A Assembleia da República inicia quarta-feira o oitavo processo de revisão constitucional quase 20 anos depois da anterior mudança e mais de dez após a última grande tentativa de a alterar, falhada devido à dissolução do parlamento.
No ano passado, o parlamento constituiu uma comissão eventual de revisão constitucional para debater um único projeto do Chega – nenhuma bancada o acompanhou -, mas as 17 alterações propostas foram ‘chumbadas’, num processo muito rápido.

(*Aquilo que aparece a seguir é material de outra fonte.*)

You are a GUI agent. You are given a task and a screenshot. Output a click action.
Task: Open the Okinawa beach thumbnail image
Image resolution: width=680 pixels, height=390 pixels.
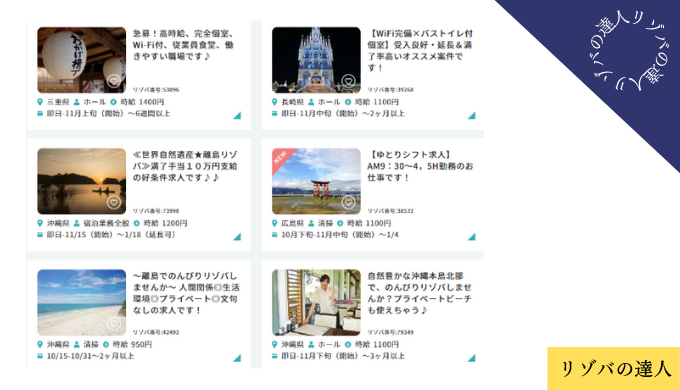tap(82, 302)
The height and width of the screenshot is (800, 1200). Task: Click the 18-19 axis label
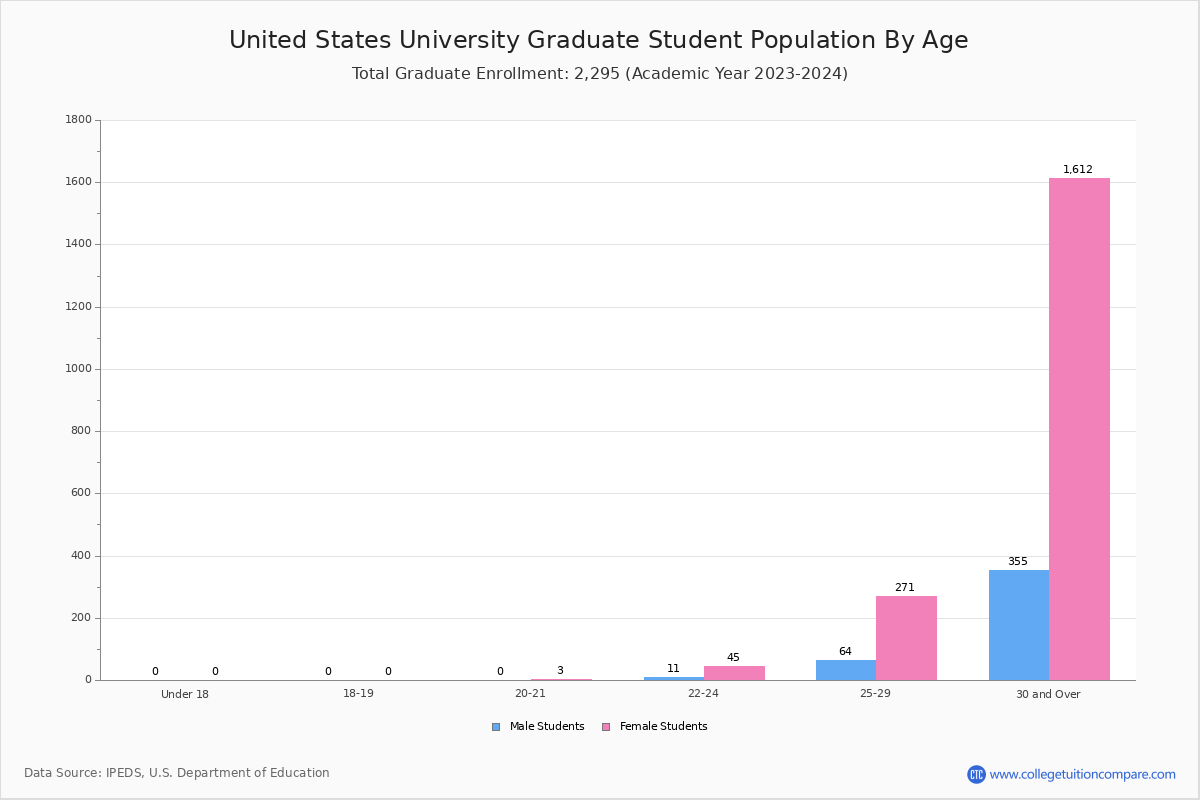(358, 694)
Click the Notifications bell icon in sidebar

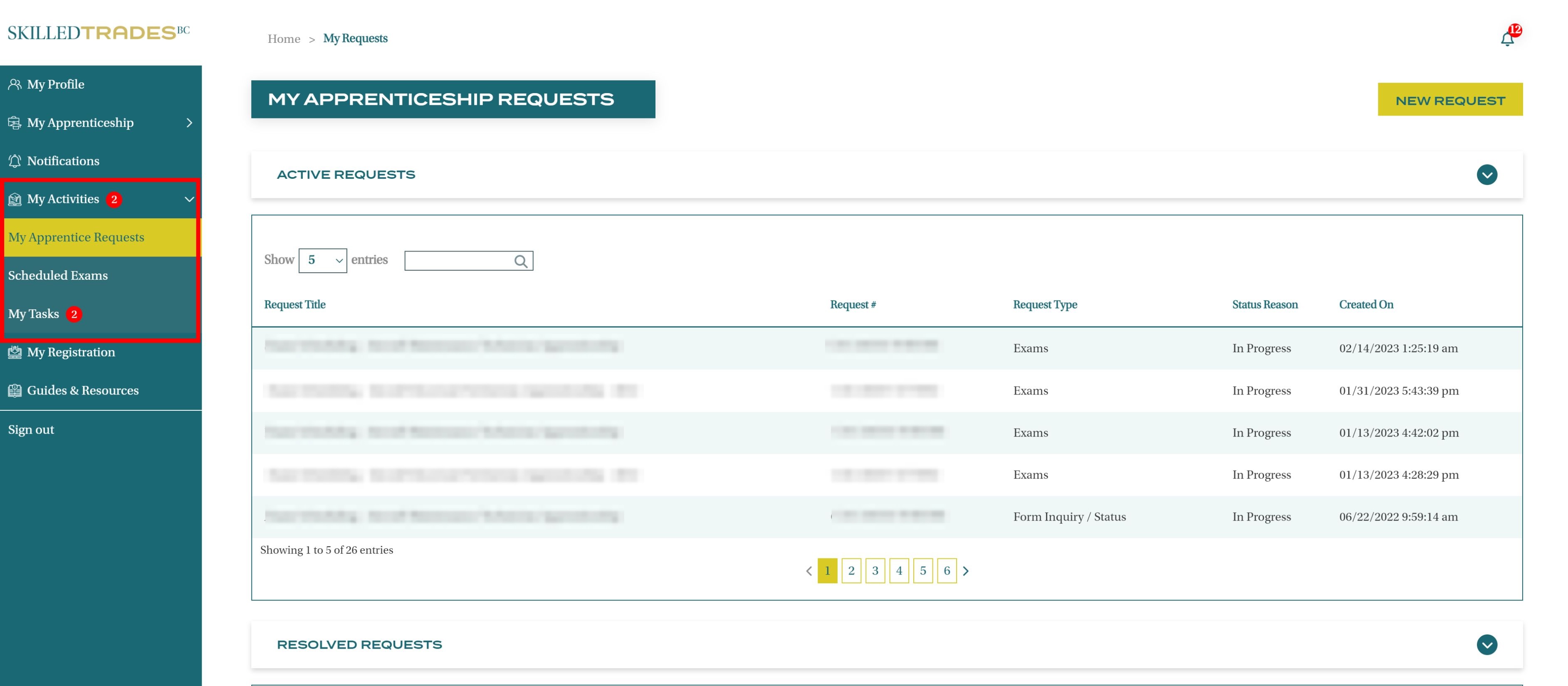point(15,161)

Desta vez, foi também o Chega a desencadear a revisão com uma iniciativa admitida em 12 de outubro, mas apresentaram projetos os oito partidos com assento parlamentar, embora quase todos tenham criticado o ‘timing’ do partido liderado por André Ventura.
A comissão eventual para a revisão constitucional tomará posse na quarta-feira e, a partir daí, começará o processo de discussão e votação das muitas alterações propostas pelas várias bancadas e deputados.
No entanto, qualquer alteração implica a aprovação de uma maioria de dois terços, o que, na atual composição parlamentar, implica o voto favorável de PS e PSD, tornando difícil saber, à partida, se este oitavo processo de revisão constitucional vai ser bem-sucedido e qual a sua dimensão.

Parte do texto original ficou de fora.